A matroid may be defined using a finite ground set $E$ and a closure operator on $E$ which is a map from $2^E\rightarrow 2^E$ written $A\rightarrow \bar{A}$ such that:
- $A\subseteq \bar{A}$
- $\bar{A}=\bar{\bar{A}}$
- If $A\subseteq B$ then $\bar{A}\subseteq \bar{B}$
- If $e\notin \bar{A}$ but $e \in \overline{A+e'}$ then $e' \in \overline{A+e} \hspace{0.5cm} \forall A \in E$
This definition can be found in Lecture Notes on Algebraic Combinatorics [page: 63].
It is also known that a rank function $r$ on $E$ can be defined by the closure operator as follows:
For $A\subseteq E$, $r(A)=\min\{|B|: \bar{B}=\bar{A}\}$ $\hspace{3cm}$ (1)

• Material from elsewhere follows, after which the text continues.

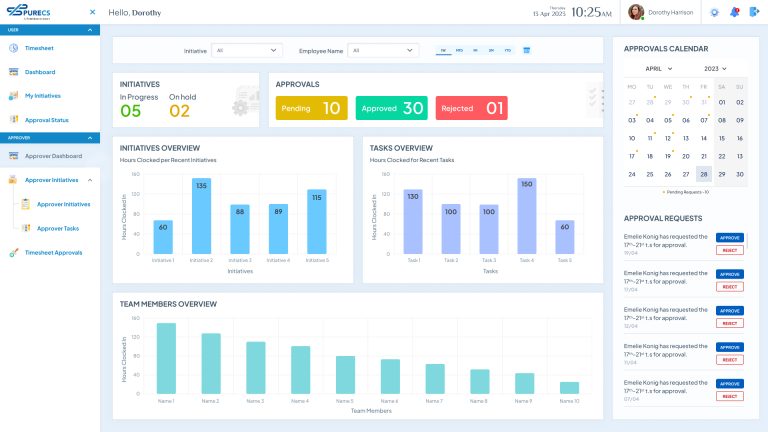The height and width of the screenshot is (432, 768).
Task: Select date 28 in the approvals calendar
Action: point(703,174)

One of the properties of the rank function is:
If $A\subseteq B$ then $r(A)\leq r(B)$
It is not obvious to me how this property holds from the definition (1).

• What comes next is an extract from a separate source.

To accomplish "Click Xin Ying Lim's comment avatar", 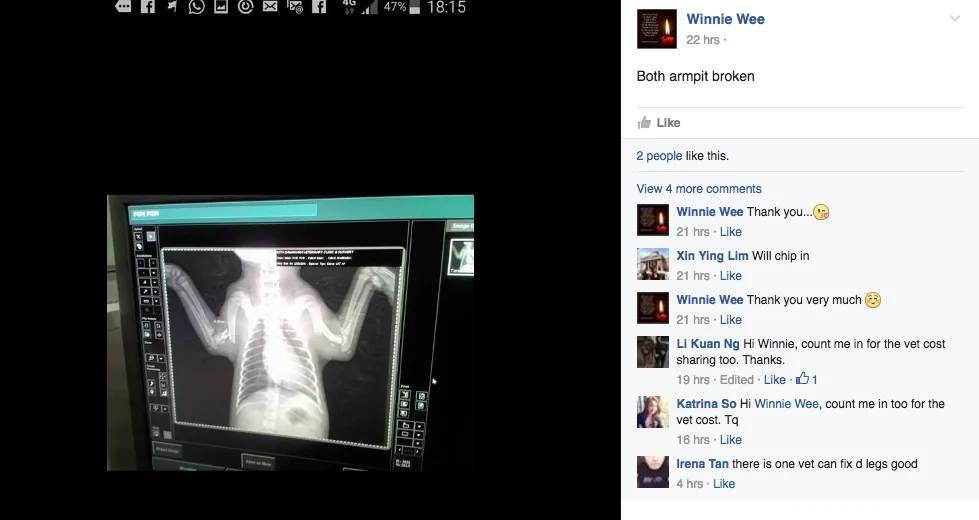I will pyautogui.click(x=652, y=264).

I want to show that : For $A\subseteq B$, if $C$ and $D$ are sets of minimum cardinalities such that $\bar{C}=\bar{A}$ and $\bar{D}=\bar{B}$ then $|C|\leq |D|$.
My attempt so far has been to use proof by contradiction and make use of property 4 in the definition of the matroid closure operator.
Edit: I guess I have got it.
We know that $\bar{C}\subseteq \bar{D}$. Let $C$ and $D$ are are such that $|C|>|D|$. Let us enumerate $C$ and $D$ as follows:
$C=\{c_1,c_2,...,c_m\}$, $D=\{d_1,d_2,...,d_n\}$,$m>n$
From the way $C$ is defined we must have $c_j\notin \overline{\{c_1,c_2,...,c_{j-1}\}}$ $\hspace{0.5cm}$ (2)
Now for $c_1$ we find the minimal set of elements $\{d_1,d_2,...,d_{a_1}\}$ in $D$ (with renumbering if necessary) such that $c_1 \in \overline{\{d_1,d_2,...,d_{a_1}\}}$ .
For $c_2$ we extend this set to a minimal set $\{d_1,d_2,...,d_{a_1},d_{a_1+1},...,d_{a_2}\}$ such that $c_2\in \overline{\{d_1,d_2,...,d_{a_1},d_{a_1+1},...,d_{a_2}}\}$.
We continue doing the same for $c_j, j>2$ and note that at each step the set must include at least one new element from $D$ (from (2)). Now since $m>n$, we will exhaust all elements of $D$ before we can complete this process for all $c_j$s. Hence we will contradict (2) and therefore the minimality of $C$.